**What is being asked:** Copy every line of the data that includes the string "computer".

**Materials provided:**

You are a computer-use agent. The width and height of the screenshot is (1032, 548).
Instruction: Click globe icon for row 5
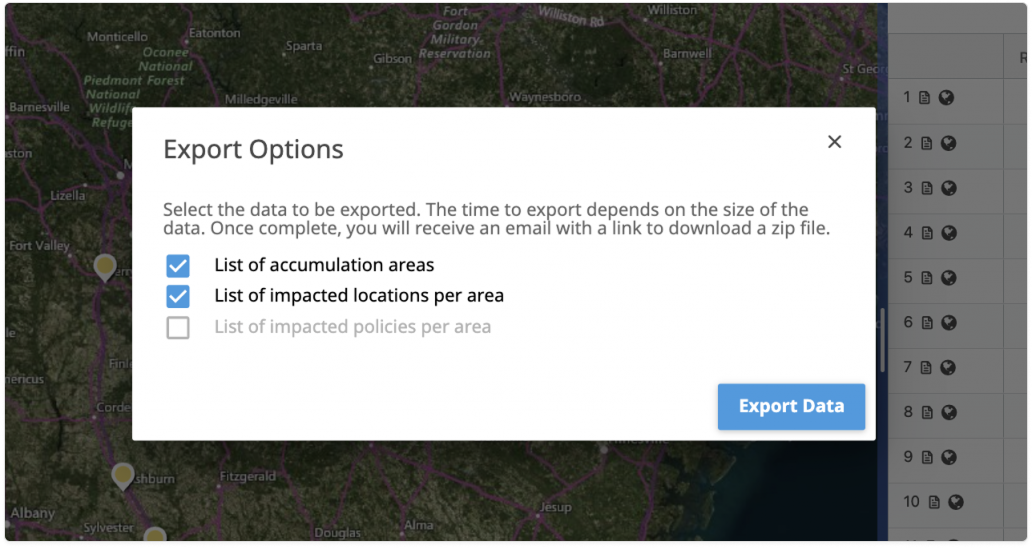pos(948,278)
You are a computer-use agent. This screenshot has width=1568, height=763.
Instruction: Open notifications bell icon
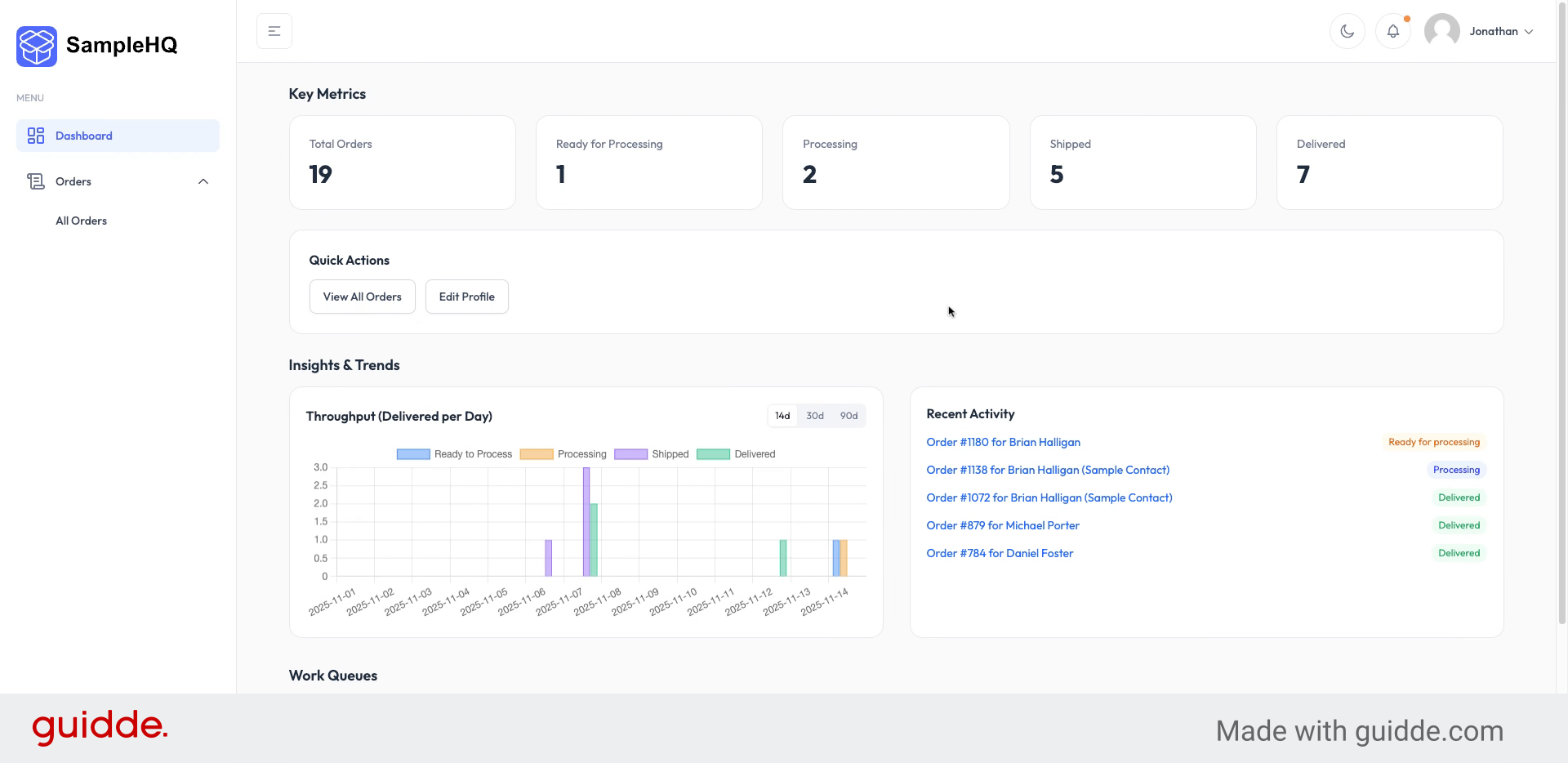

**Answer space:**
You are a computer-use agent. The width and height of the screenshot is (1032, 548).
You are a computer-use agent. This screenshot has width=1568, height=763.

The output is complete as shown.